=== Begin Enclosure ===
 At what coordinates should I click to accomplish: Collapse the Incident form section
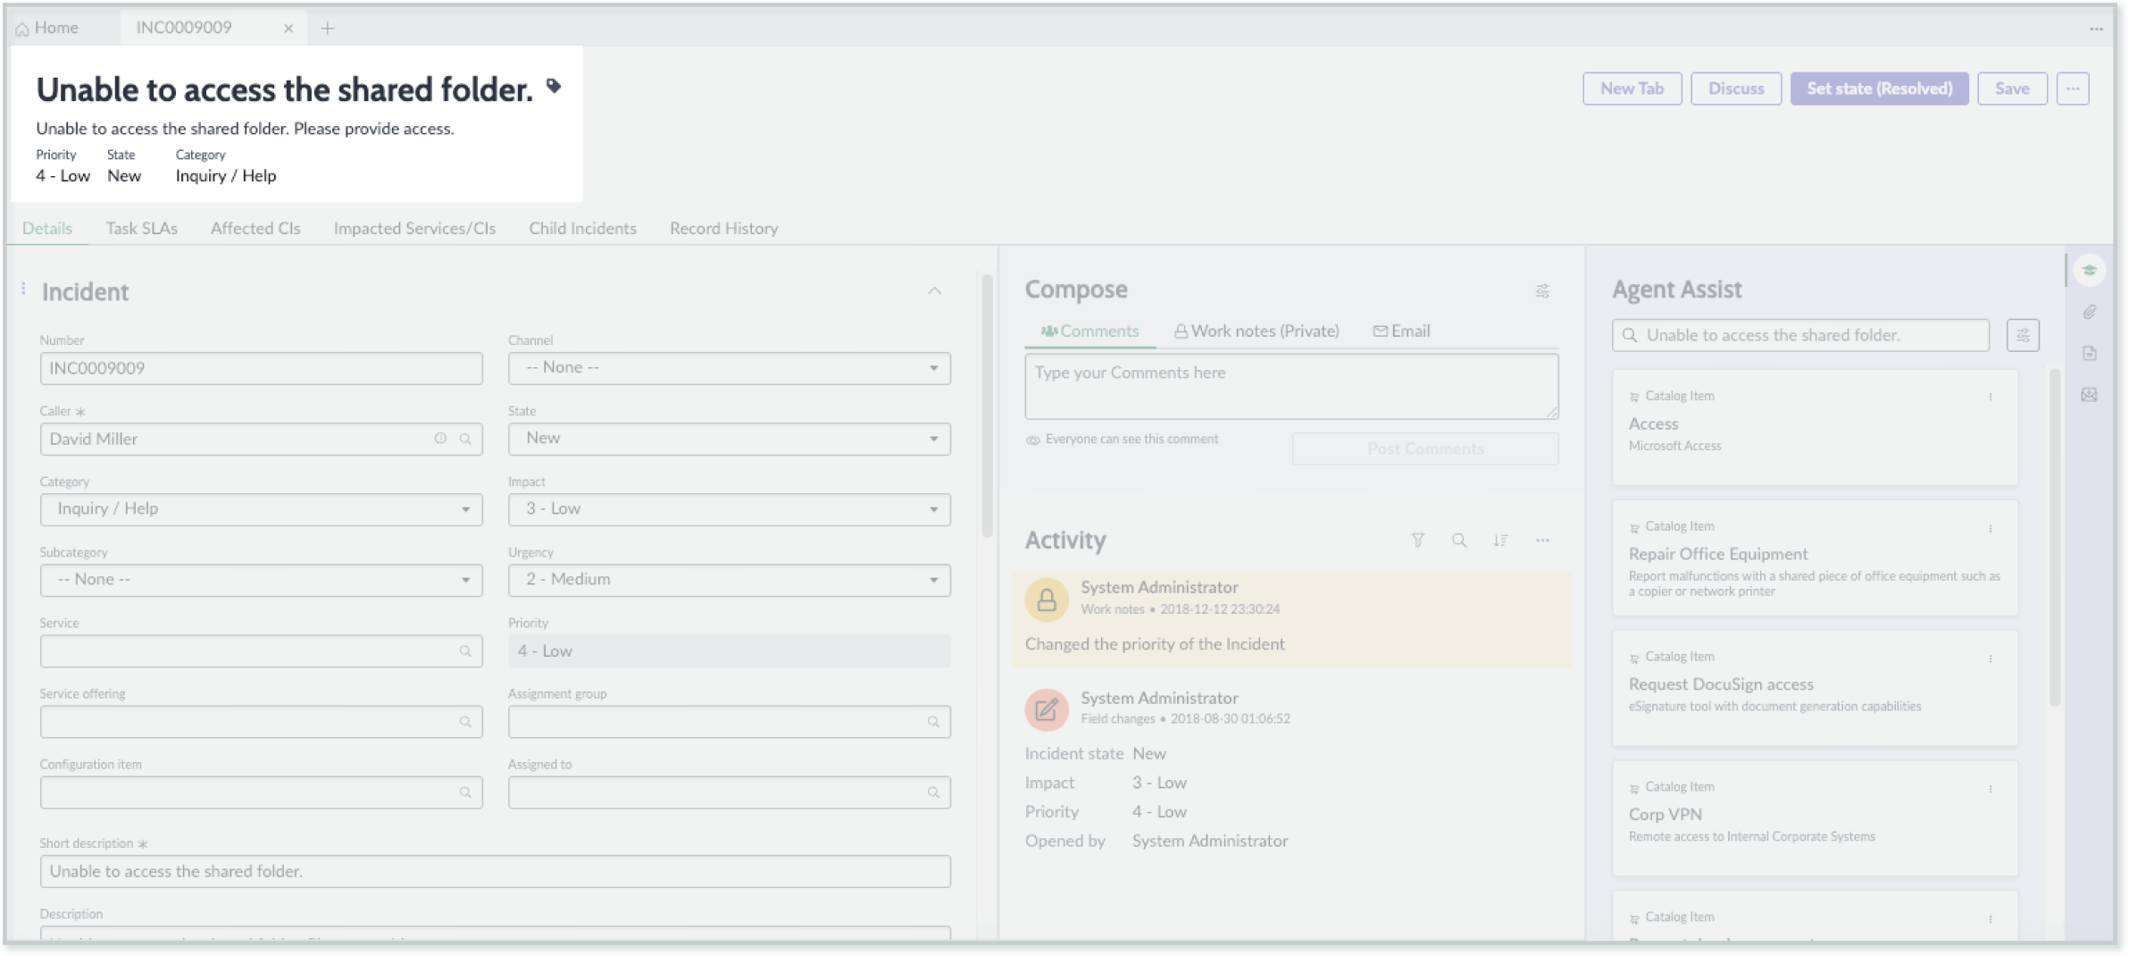tap(935, 290)
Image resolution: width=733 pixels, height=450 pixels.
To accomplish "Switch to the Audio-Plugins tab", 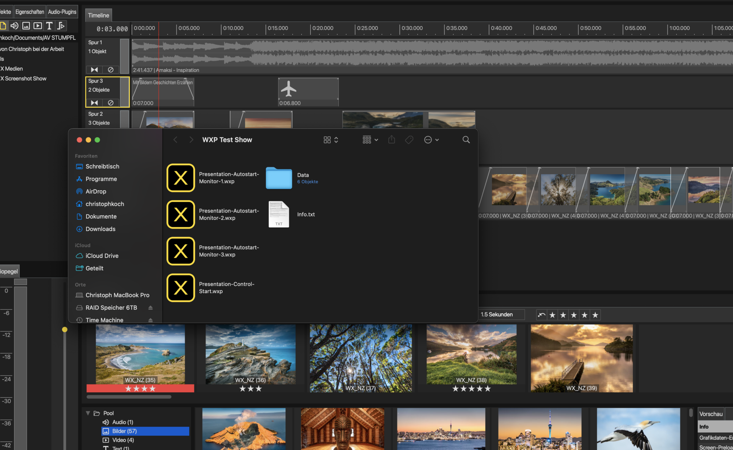I will [x=62, y=12].
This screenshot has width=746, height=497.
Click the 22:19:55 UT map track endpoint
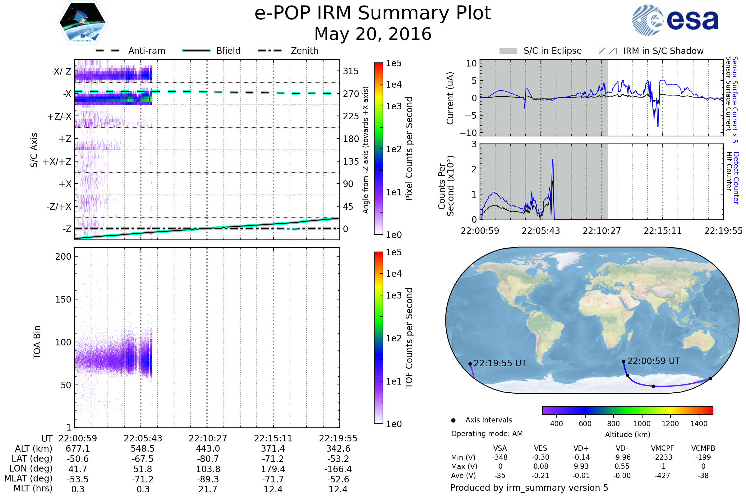470,364
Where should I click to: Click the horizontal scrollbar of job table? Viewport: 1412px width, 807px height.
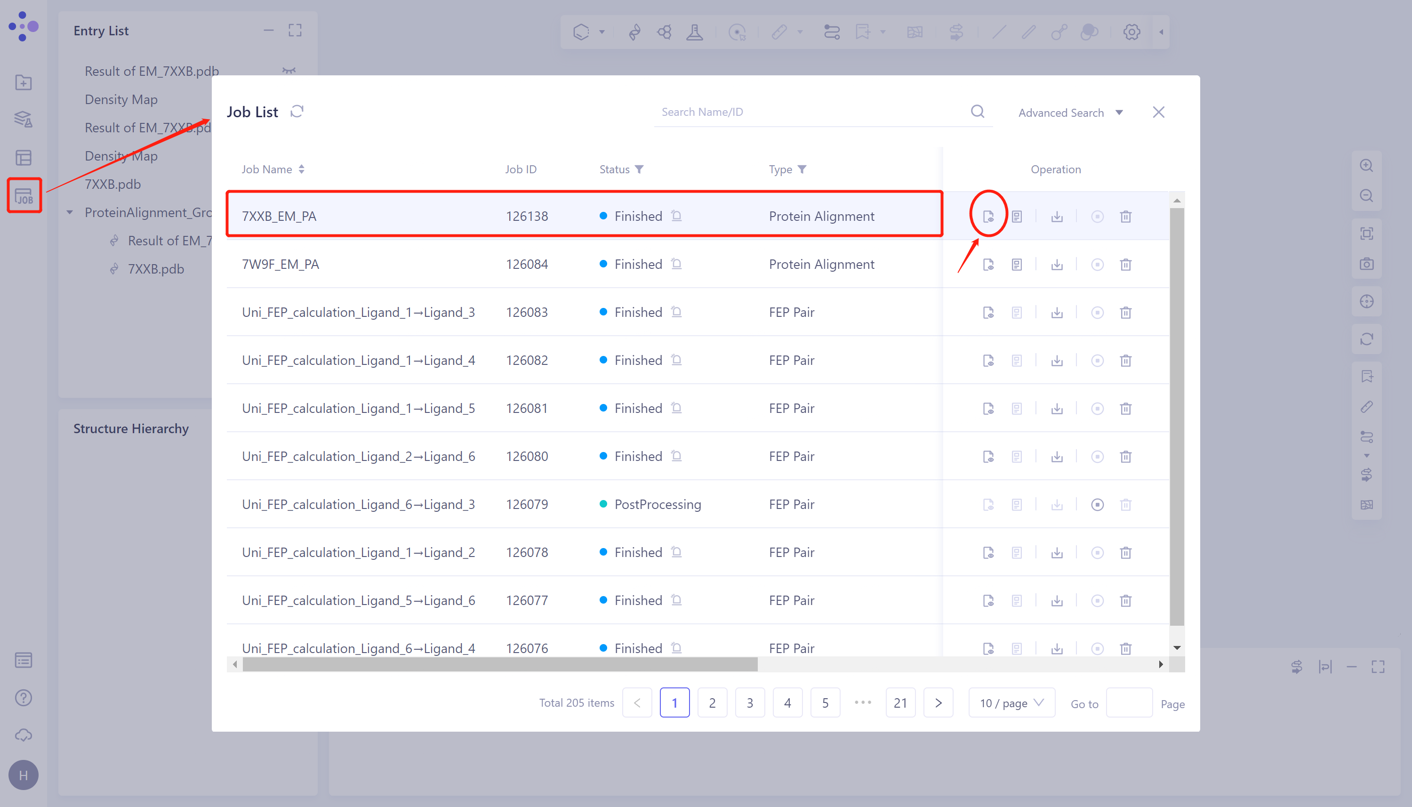(x=500, y=664)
=== End Enclosure ===
PROMPT:
Please repeat, exactly as written, only the lines from the line with "This screenshot has width=746, height=497." to the end of the data, leaving out every picture.

WRITTEN ANSWER:
This screenshot has width=746, height=497.
Click the 22:19:55 UT map track endpoint
470,364
Where should I click to: Click the horizontal scrollbar of job table? Viewport: 1412px width, 807px height.
(x=500, y=664)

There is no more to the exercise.